If the timeout (todo queue), that is responsible for getting missing packets from the target space has been elapsed, the target space requests missing packets from the source space's redo log.

When running in sync-rec-ack mode, the source space receives the acknowledgement from the network layer for the replication packet arrival to the target space.

The replication packet processing confirmation is sent from the target space to the source space via a heartbeat. If the source space fails to receive the heartbeat within the defined timeout period, it tries to re-establish a replication channel with the target space.

Splitting Replication of Large Batches into Smaller Chunks

In GigaSpaces replicated topology, the take and clear operations are identical. Therefore, references to the take operation in this section are also correct for the clear operation.

When performing batch operations (writeMultiple, updateMultiple, takeMultiple), using a synchronous replication mode , the actual data (space objects/UID) is replicated to the target spaces in one batch. Some of the target (replica) spaces might not be able to deal with large amounts of data, resulting in OutOfMemory exceptions.

To solve this problem, you can split these space objects into several chunks, thus providing better memory usage, stability, and scalability.

For example, when performing the take (clear) operation, you don't necessarily know how many space objects exist in the space, and all of these need to be removed. In this case, if you know there should be a large amount of space objects in the space, it can be useful to take the space objects in several chunks (instead of trying to take all of them at once). Even when performing writeMultiple, updateMultiple, and takeMultiple, where you can control the amount of space objects you are performing the operation on, it can still be useful to split the operation into chunks (if you are working with a large amount of space objects).

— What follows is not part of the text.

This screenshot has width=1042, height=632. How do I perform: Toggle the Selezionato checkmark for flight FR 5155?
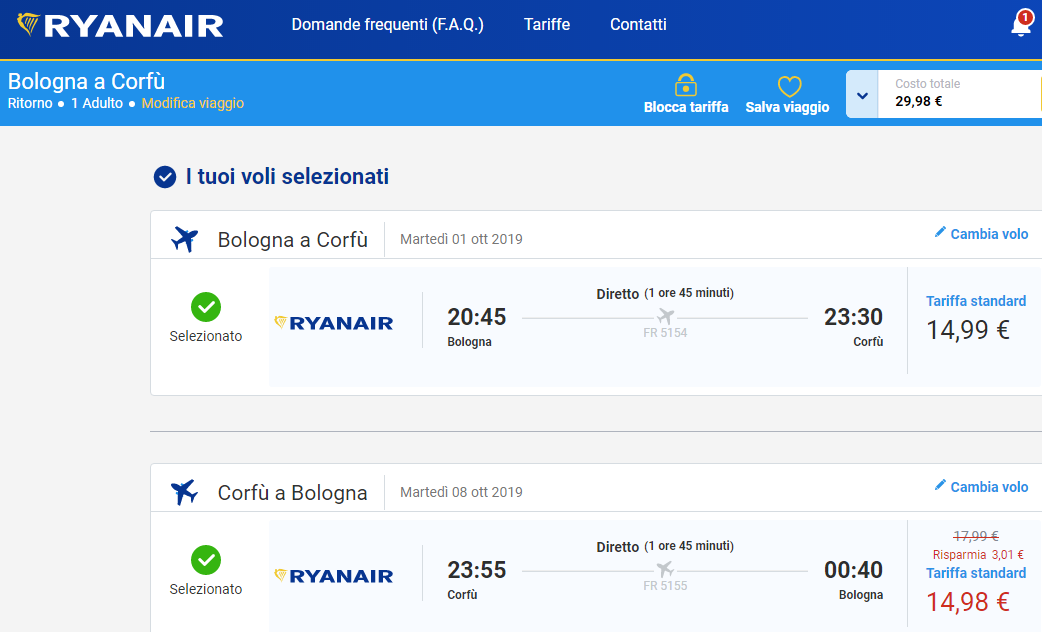point(206,560)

Splitting large batches into chunks is defined using the cluster-config.groups.group.repl-policy.sync-replication.multiple-opers-chunk-size parameter. This parameter default value is 10000. This means that by default the operation is performed using chunks of 10000 objects each. To split the replication activity into smaller chunks, you must define a value for this parameter. This value defines the batch size. For example, when performing a takeMultiple, or a clear operation and setting:

<os-core:space id="space" url="/./mySpace">
    <os-core:properties>
        <props>
            <prop key="cluster-config.groups.group.repl-policy.sync-replication.multiple-opers-chunk-size">5000</prop>
        </props>
    </os-core:properties>
</os-core:space>

The space objects ID list to be removed from the replica space, is replicated using multiple chunks of 5000 elements each.

Splitting large batches into smaller chunks is not supported for transactional operations.

Synchronous Replication and the Replication Filter

If you employ synchronous replication in unicast mode, a dedicated replication channel is constructed for each target space. The replication filter is called for each replication channel.

Should Synchronous Replication be used for Primary/Backup Replication?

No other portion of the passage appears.